Required task
Repeat the rows below word for word, starting with the first row and ending with the line that contains "(x=65, y=26)", including that line. Leave the pictures out.

Given data
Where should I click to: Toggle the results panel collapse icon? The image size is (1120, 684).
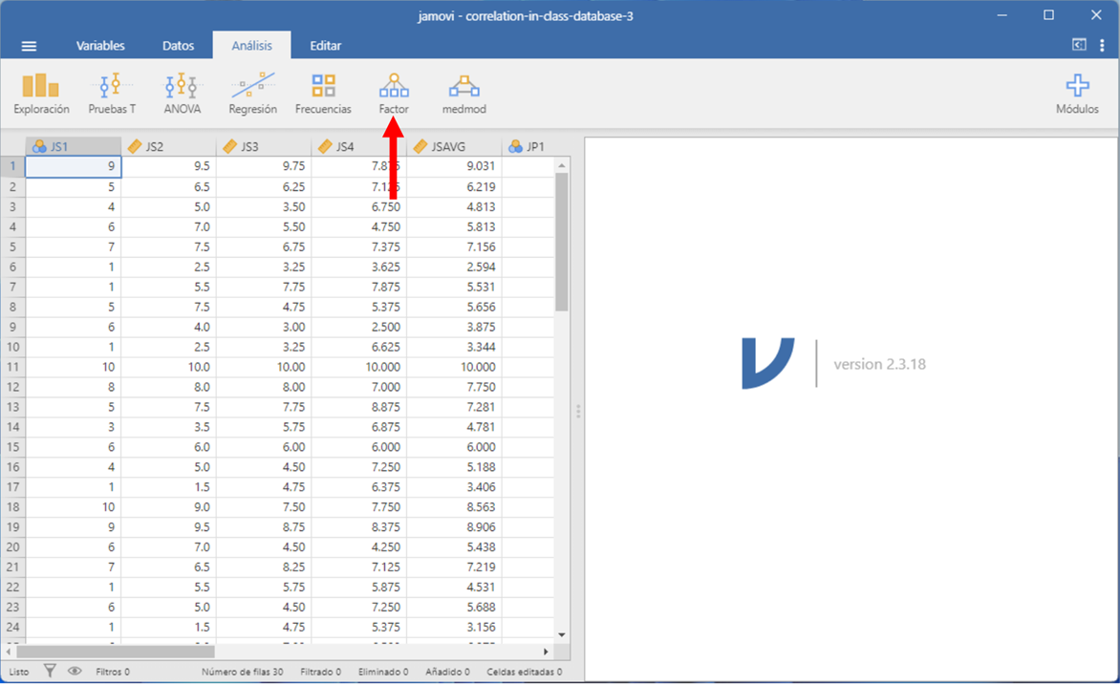(1078, 45)
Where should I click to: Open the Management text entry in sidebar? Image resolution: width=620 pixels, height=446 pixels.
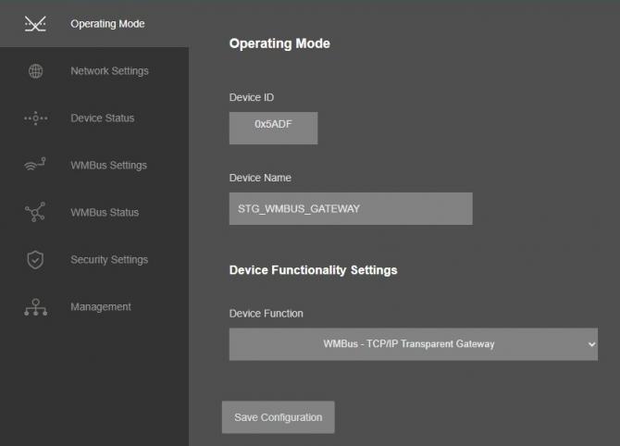(x=101, y=307)
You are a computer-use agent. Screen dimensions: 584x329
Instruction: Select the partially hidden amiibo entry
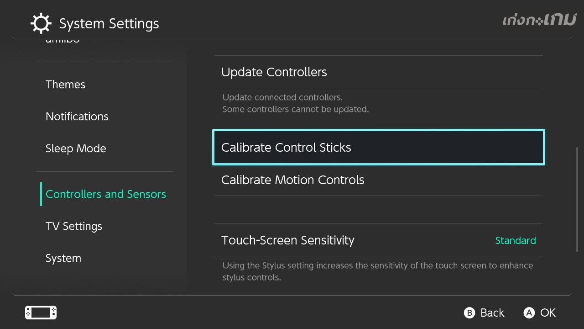(63, 42)
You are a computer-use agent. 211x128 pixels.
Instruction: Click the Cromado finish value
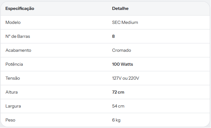tap(122, 50)
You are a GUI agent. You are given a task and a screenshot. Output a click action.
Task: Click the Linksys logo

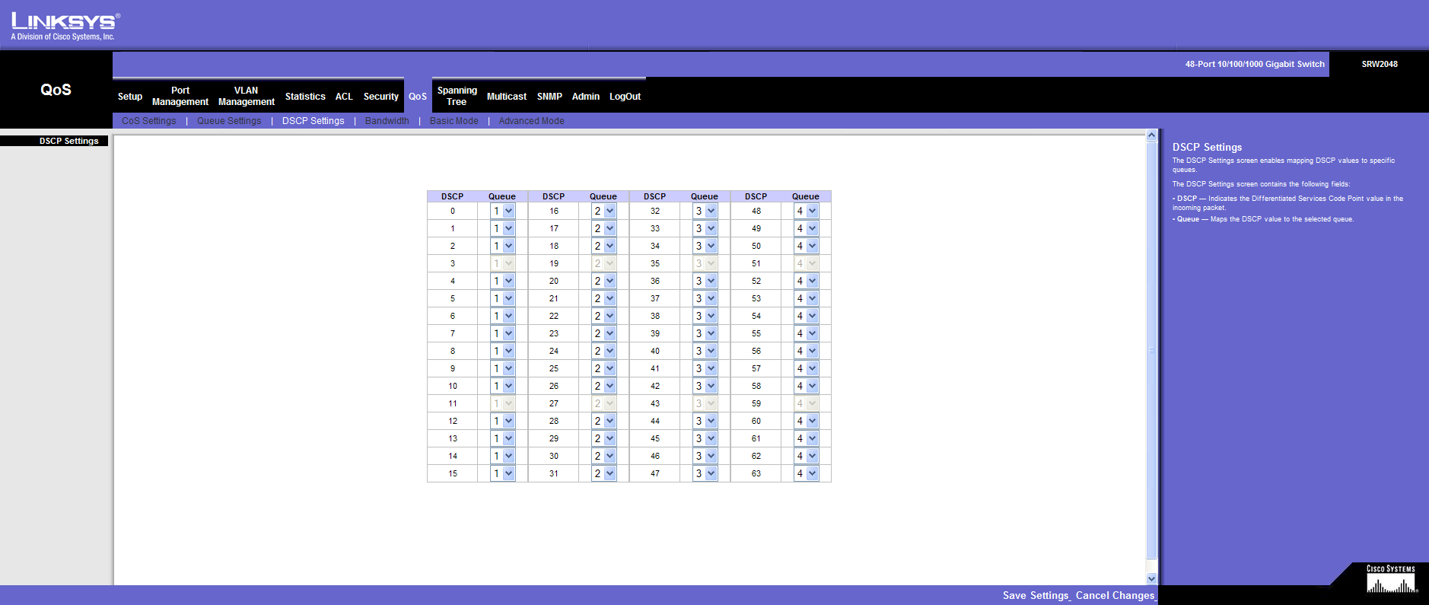(x=65, y=26)
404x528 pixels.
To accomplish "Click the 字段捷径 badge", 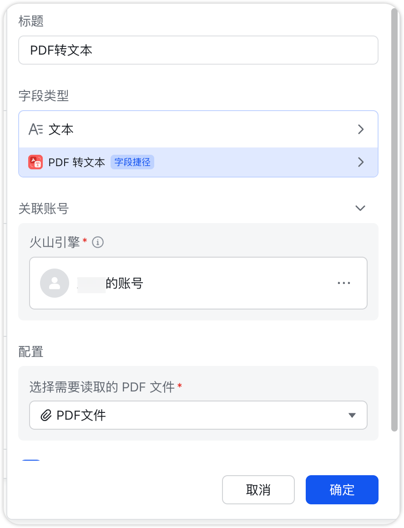I will [132, 162].
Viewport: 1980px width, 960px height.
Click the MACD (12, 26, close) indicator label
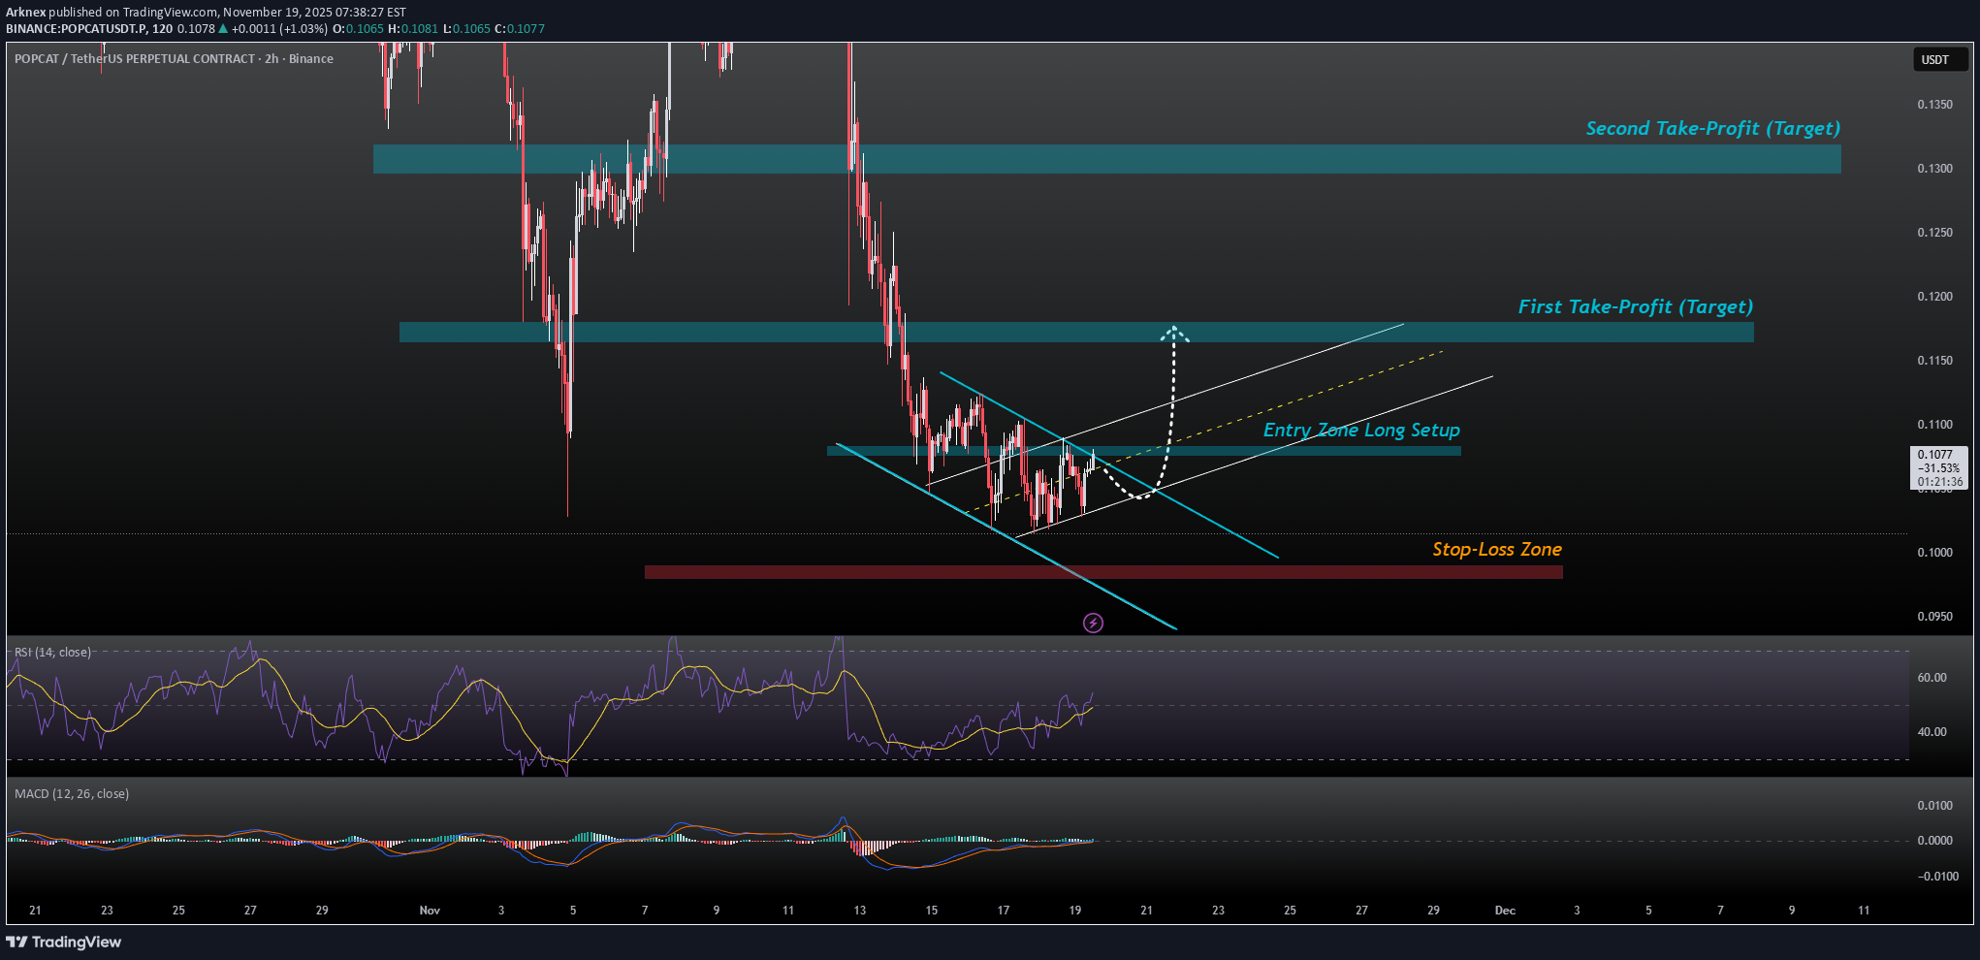coord(72,794)
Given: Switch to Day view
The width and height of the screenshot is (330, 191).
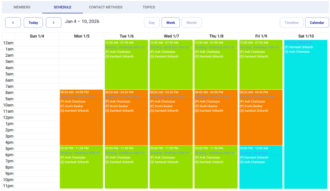Looking at the screenshot, I should pyautogui.click(x=152, y=23).
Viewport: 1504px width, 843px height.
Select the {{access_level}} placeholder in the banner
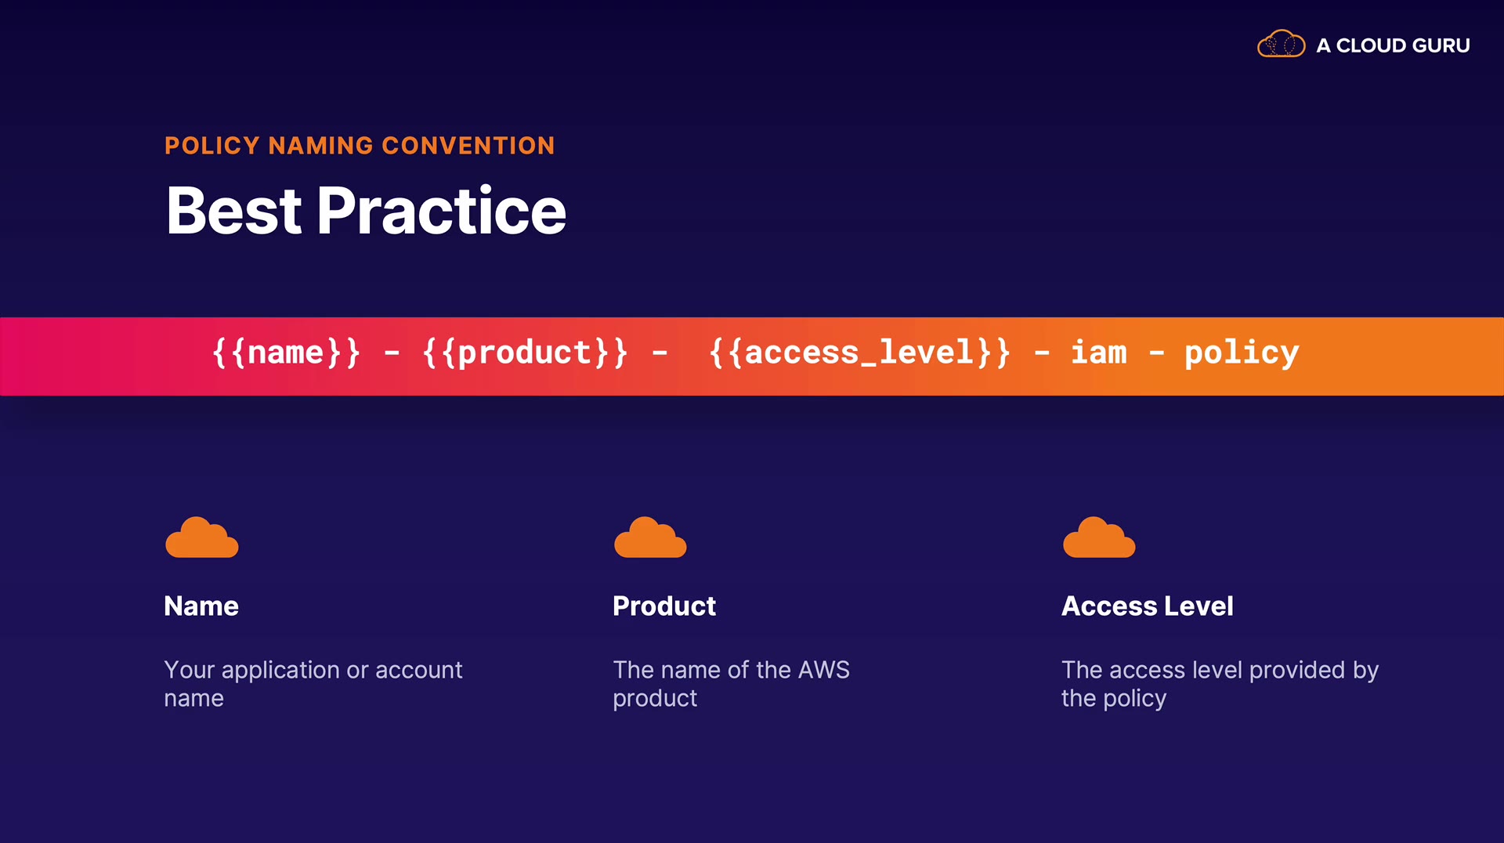(859, 353)
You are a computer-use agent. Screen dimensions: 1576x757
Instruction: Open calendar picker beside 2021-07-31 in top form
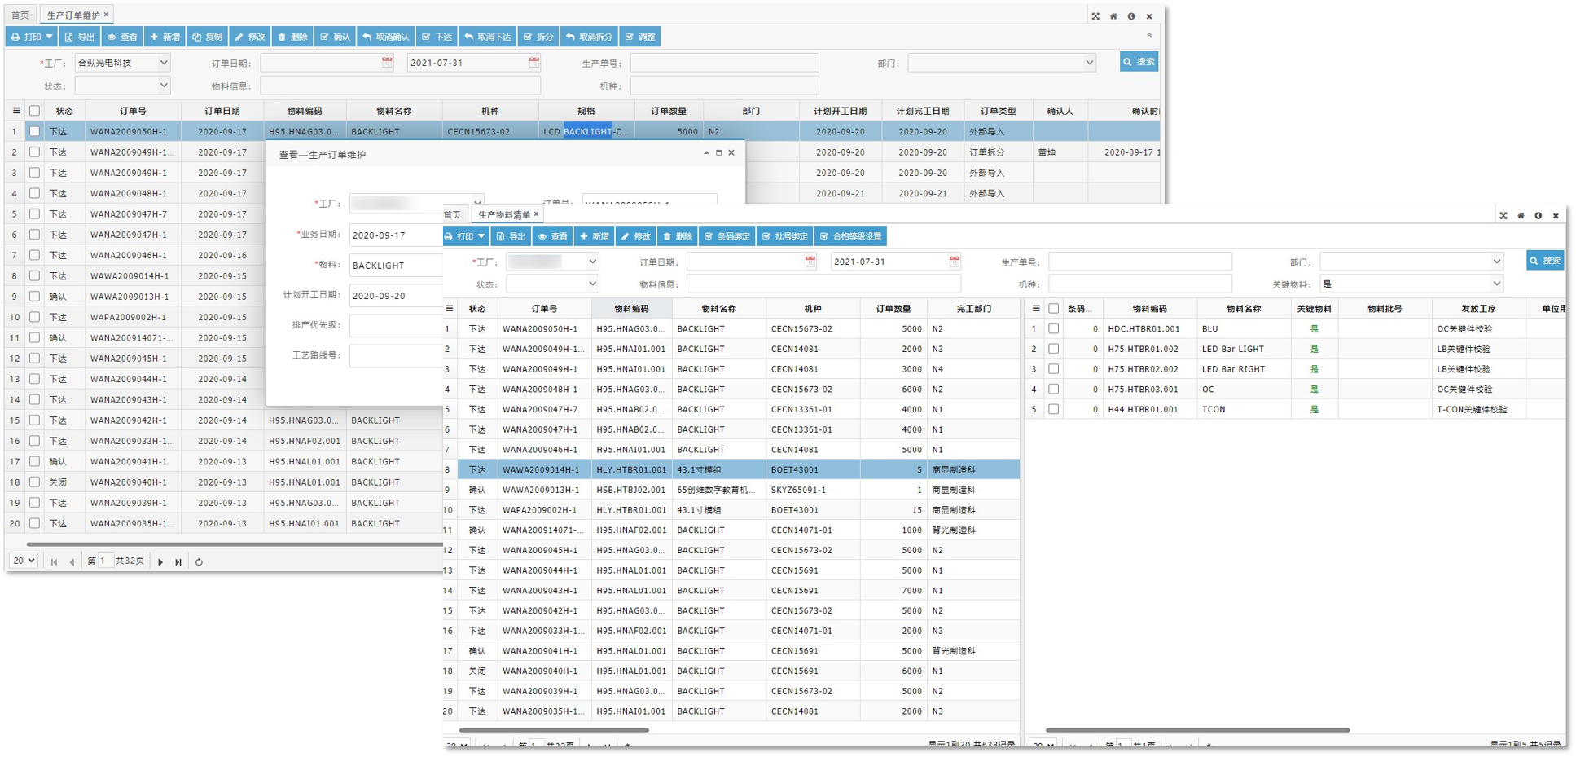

Result of the task
Where should I click to: Toggle the results panel collapse icon? The image size is (1120, 684).
(1078, 45)
Where should I click to: Open the Management text entry in sidebar? Image resolution: width=620 pixels, height=446 pixels.
(x=101, y=307)
You are a computer-use agent. Screen dimensions: 584x329
Instruction: Select the partially hidden amiibo entry
(63, 42)
You are a computer-use agent. 211x128 pixels.
Instruction: Click the Cromado finish value
tap(122, 50)
You are a GUI agent. You are given a task and a screenshot. Output a click action.
Task: Click the Linksys logo

(x=65, y=26)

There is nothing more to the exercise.